— What needs to be done —
Answer these questions using the comics reviews below.
1. Which artist does the Guardians of the Galaxy Annual #1 review name?
2. Which character ages several years in a time travel accident, according to the Uncanny X-Men Annual #1 review?
3. In the Avengers #39 review, who is fostering the person Reed Richards gives advice to?

Comics Reviews (12/10/14)


Worst to best, everything good enough to buy. Second Thursday post coming later in the day, btw - had hoped to have it ready by the usual 5am EST, but ended up having a more eventful Wednesday than I'd budgeted for.

Batgirl #37

Other than the kind of nasty transphobic streak, this is a marvelous issue. Pity about the kind of nasty transphobic streak, then. It's thoroughly sickening, and serves as an unpleasant reminder that underneath the hood, this is still a New 52-era DC comic, with all the thudding "comics for boys" that this implies. Strictly on storytelling, this would be higher on the list, but I just can't.

Guardians of the Galaxy Annual #1

Had this come out before Original Sin, it would have been a perfectly nice, fun, lightweight story, albeit one that in no way needed thirty-three pages to tell. (Frank Cho's a fine and dynamic artist, but the book is saturated with big panels to the point where they stop having any impact.) Unfortunately, it came out after Original Sin, and so is instead a painfully predictable lightweight story that in no way needed thirty-three pages to tell.

Uncanny X-Men Annual #1

Part one of a two-part story filling in an old mystery of how Eva Bell, a character I only vaguely have a handle on who is, aged several years in a time travel accident. Some predictable beats, though the "seven years later" jump is clever. But one does rather suspect, if only because it's how Bendis tends to work, that the second half of this is going to be the issue that carries the weight.

Avengers #39

A fine comic, although there's something very strange about Reed Richards giving advice on "making plans and the proper execution thereof" to someone who is currently being fostered by Doctor Doom.

— Entries provided —
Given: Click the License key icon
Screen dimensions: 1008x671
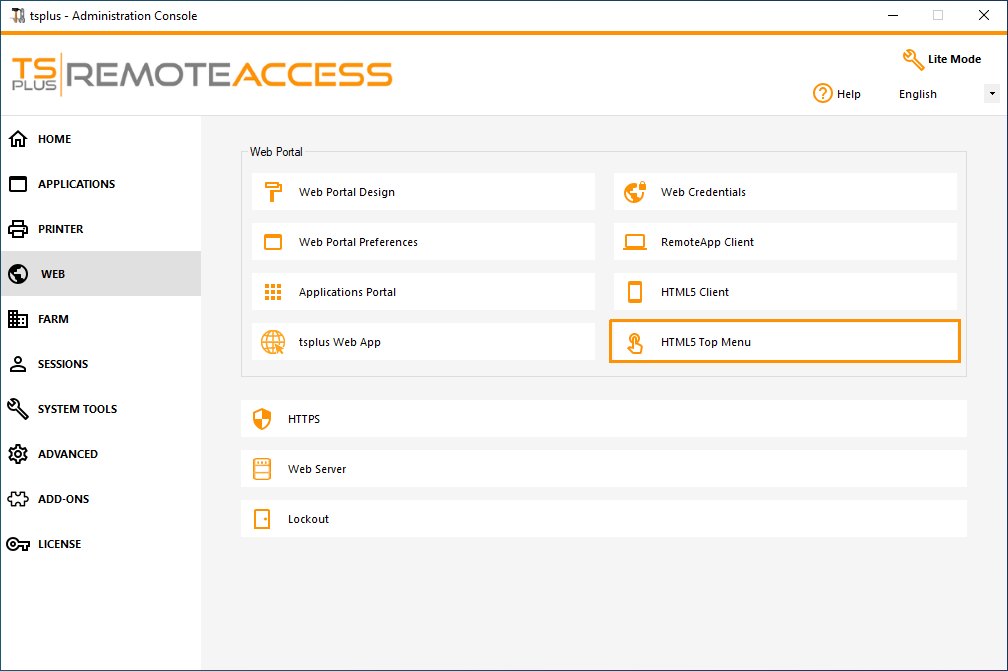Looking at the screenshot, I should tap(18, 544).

---

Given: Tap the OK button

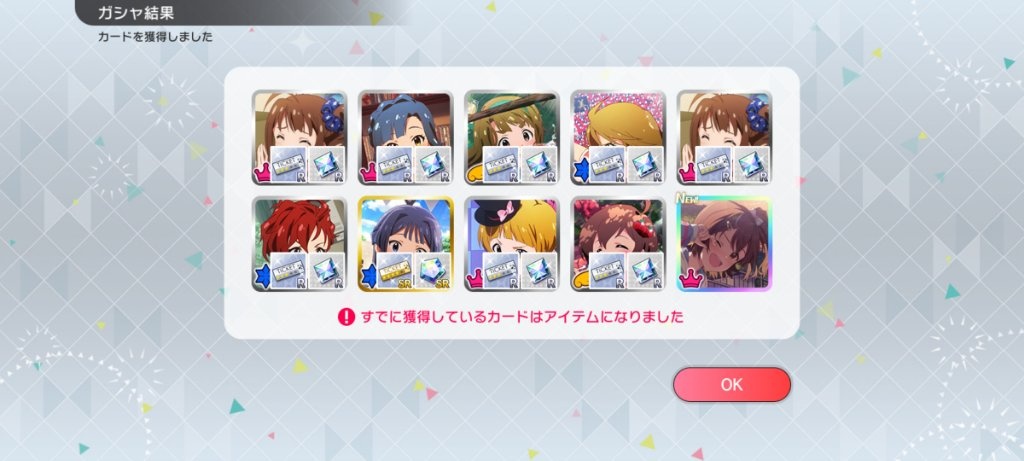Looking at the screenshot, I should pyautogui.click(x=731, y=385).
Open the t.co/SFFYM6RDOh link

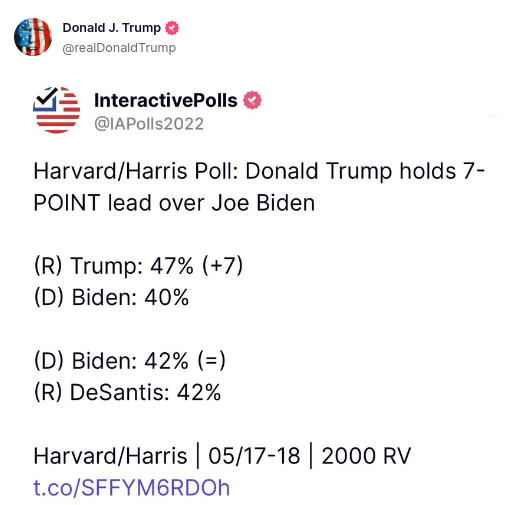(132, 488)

--

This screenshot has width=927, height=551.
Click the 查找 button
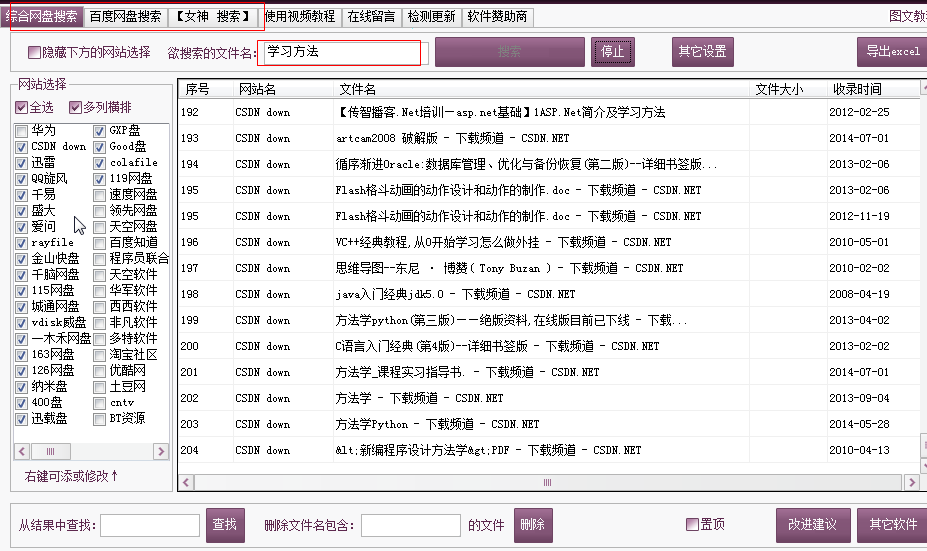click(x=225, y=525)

— Finished answer —
1. Frank Cho
2. Eva Bell
3. Doctor Doom